### [Exercise description]
Whatever comes before the line containing "Given: Click the 20.00ms/ time base readout" stays out; transcribe that line and all that follow to the end of the records exactly, with no pictures.

....................

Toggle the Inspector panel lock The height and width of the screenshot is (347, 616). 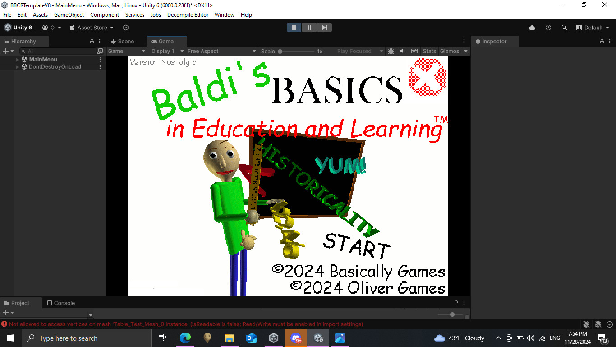tap(602, 41)
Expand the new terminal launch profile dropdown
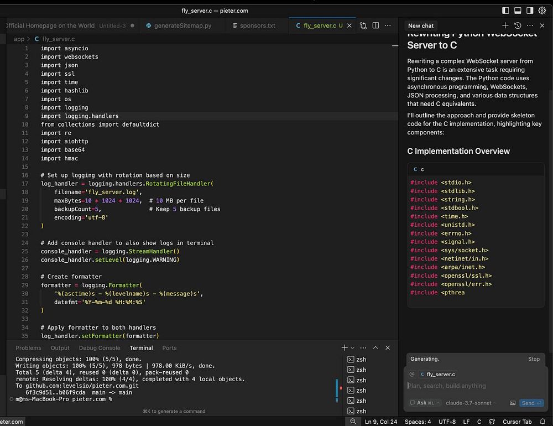Screen dimensions: 553x426 (353, 348)
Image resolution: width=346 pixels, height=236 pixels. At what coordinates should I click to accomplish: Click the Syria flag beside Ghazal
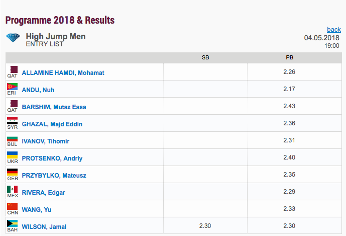point(12,120)
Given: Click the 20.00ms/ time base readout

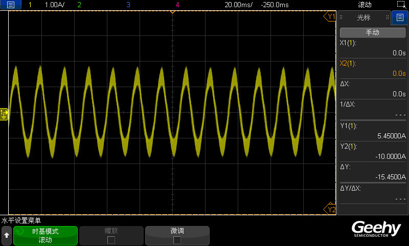Looking at the screenshot, I should point(238,5).
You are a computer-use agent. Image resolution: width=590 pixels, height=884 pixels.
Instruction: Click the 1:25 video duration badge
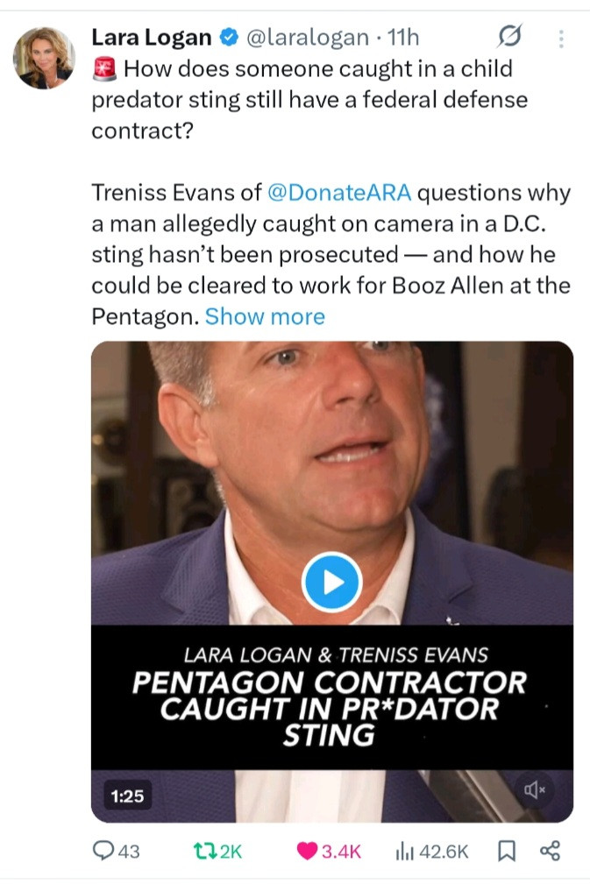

....................

### [Answer box]
Given: Click the 20.00ms/ time base readout

Looking at the screenshot, I should point(238,5).
You are a computer-use agent. Image resolution: width=590 pixels, height=884 pixels.
Instruction: Click the 1:25 video duration badge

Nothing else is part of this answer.